BEGIN

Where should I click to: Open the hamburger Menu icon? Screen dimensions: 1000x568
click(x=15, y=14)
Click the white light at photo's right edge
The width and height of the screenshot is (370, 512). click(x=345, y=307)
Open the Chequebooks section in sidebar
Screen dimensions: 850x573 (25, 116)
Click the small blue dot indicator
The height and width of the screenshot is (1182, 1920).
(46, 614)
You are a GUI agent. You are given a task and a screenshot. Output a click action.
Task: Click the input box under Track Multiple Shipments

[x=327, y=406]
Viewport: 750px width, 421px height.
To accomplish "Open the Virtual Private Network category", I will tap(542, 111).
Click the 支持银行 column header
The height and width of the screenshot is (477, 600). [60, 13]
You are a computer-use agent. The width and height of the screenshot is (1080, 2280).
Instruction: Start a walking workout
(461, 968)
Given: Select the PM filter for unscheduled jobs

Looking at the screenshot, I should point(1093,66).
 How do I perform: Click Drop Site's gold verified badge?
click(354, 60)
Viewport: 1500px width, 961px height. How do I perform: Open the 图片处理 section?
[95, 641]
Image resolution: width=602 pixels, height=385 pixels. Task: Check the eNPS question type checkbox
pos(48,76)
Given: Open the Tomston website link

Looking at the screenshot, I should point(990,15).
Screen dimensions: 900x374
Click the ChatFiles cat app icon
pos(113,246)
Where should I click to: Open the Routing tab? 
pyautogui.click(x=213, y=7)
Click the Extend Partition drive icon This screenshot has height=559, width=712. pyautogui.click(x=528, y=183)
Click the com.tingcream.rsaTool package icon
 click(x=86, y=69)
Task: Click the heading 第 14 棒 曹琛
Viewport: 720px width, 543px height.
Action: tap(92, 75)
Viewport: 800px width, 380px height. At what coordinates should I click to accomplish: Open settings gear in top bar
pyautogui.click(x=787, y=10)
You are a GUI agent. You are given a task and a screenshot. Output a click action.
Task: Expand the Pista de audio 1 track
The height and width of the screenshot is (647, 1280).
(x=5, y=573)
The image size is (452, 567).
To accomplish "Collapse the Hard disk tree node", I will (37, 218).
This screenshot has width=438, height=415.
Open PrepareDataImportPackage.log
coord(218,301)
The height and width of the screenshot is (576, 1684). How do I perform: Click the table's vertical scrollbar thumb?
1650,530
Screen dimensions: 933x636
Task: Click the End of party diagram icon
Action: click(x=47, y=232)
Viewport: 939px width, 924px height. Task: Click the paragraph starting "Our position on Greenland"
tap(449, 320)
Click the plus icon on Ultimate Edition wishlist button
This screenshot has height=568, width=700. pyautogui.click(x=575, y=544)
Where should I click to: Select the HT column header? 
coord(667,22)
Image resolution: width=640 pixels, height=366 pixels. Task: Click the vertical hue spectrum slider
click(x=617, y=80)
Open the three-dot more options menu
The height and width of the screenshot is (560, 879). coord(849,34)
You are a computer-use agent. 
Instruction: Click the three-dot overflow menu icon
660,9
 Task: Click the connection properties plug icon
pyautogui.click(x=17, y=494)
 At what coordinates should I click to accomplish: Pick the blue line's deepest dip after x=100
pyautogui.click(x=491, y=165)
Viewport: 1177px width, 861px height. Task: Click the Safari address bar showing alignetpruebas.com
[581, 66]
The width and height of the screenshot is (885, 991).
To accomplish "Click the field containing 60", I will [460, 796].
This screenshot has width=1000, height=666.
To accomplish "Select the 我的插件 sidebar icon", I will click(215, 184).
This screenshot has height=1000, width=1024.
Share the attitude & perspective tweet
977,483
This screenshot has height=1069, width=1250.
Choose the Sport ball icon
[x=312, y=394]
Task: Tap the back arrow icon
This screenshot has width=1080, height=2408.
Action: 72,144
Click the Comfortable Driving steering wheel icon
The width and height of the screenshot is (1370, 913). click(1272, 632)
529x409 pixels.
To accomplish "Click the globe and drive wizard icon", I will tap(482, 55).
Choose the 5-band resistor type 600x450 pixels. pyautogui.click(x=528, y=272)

END

### EXERCISE DESCRIPTION
Would you please transcribe all of the entries above exactly?

### RESPONSE
Where should I click to: Open the hamburger Menu icon? Screen dimensions: 1000x568
click(x=15, y=14)
Click the white light at photo's right edge
The width and height of the screenshot is (370, 512). click(x=345, y=307)
Open the Chequebooks section in sidebar
Screen dimensions: 850x573 (25, 116)
Click the small blue dot indicator
The height and width of the screenshot is (1182, 1920).
(46, 614)
You are a GUI agent. You are given a task and a screenshot. Output a click action.
Task: Click the input box under Track Multiple Shipments

[x=327, y=406]
Viewport: 750px width, 421px height.
To accomplish "Open the Virtual Private Network category", I will tap(542, 111).
Click the 支持银行 column header
The height and width of the screenshot is (477, 600). [60, 13]
You are a computer-use agent. The width and height of the screenshot is (1080, 2280).
Instruction: Start a walking workout
(461, 968)
Given: Select the PM filter for unscheduled jobs

Looking at the screenshot, I should point(1093,66).
 How do I perform: Click Drop Site's gold verified badge?
click(354, 60)
Viewport: 1500px width, 961px height. How do I perform: Open the 图片处理 section?
[95, 641]
Image resolution: width=602 pixels, height=385 pixels. Task: Check the eNPS question type checkbox
pos(48,76)
Given: Open the Tomston website link

Looking at the screenshot, I should point(990,15).
Screen dimensions: 900x374
Click the ChatFiles cat app icon
pos(113,246)
Where should I click to: Open the Routing tab? 
pyautogui.click(x=213, y=7)
Click the Extend Partition drive icon This screenshot has height=559, width=712. pyautogui.click(x=528, y=183)
Click the com.tingcream.rsaTool package icon
 click(x=86, y=69)
Task: Click the heading 第 14 棒 曹琛
Viewport: 720px width, 543px height.
Action: tap(92, 75)
Viewport: 800px width, 380px height. At what coordinates should I click to accomplish: Open settings gear in top bar
pyautogui.click(x=787, y=10)
You are a GUI agent. You are given a task and a screenshot. Output a click action.
Task: Expand the Pista de audio 1 track
The height and width of the screenshot is (647, 1280).
(x=5, y=573)
The image size is (452, 567).
To accomplish "Collapse the Hard disk tree node", I will (37, 218).
This screenshot has width=438, height=415.
Open PrepareDataImportPackage.log
coord(218,301)
The height and width of the screenshot is (576, 1684). How do I perform: Click the table's vertical scrollbar thumb?
1650,530
Screen dimensions: 933x636
Task: Click the End of party diagram icon
Action: click(x=47, y=232)
Viewport: 939px width, 924px height. Task: Click the paragraph starting "Our position on Greenland"
tap(449, 320)
Click the plus icon on Ultimate Edition wishlist button
This screenshot has height=568, width=700. pyautogui.click(x=575, y=544)
Where should I click to: Select the HT column header? 
coord(667,22)
Image resolution: width=640 pixels, height=366 pixels. Task: Click the vertical hue spectrum slider
click(x=617, y=80)
Open the three-dot more options menu
The height and width of the screenshot is (560, 879). coord(849,34)
You are a computer-use agent. 
Instruction: Click the three-dot overflow menu icon
660,9
 Task: Click the connection properties plug icon
pyautogui.click(x=17, y=494)
 At what coordinates should I click to accomplish: Pick the blue line's deepest dip after x=100
pyautogui.click(x=491, y=165)
Viewport: 1177px width, 861px height. Task: Click the Safari address bar showing alignetpruebas.com
[581, 66]
The width and height of the screenshot is (885, 991).
To accomplish "Click the field containing 60", I will [460, 796].
This screenshot has width=1000, height=666.
To accomplish "Select the 我的插件 sidebar icon", I will click(215, 184).
This screenshot has height=1000, width=1024.
Share the attitude & perspective tweet
977,483
This screenshot has height=1069, width=1250.
Choose the Sport ball icon
[x=312, y=394]
Task: Tap the back arrow icon
This screenshot has width=1080, height=2408.
Action: 72,144
Click the Comfortable Driving steering wheel icon
The width and height of the screenshot is (1370, 913). click(1272, 632)
529x409 pixels.
To accomplish "Click the globe and drive wizard icon", I will tap(482, 55).
Choose the 5-band resistor type 600x450 pixels. pyautogui.click(x=528, y=272)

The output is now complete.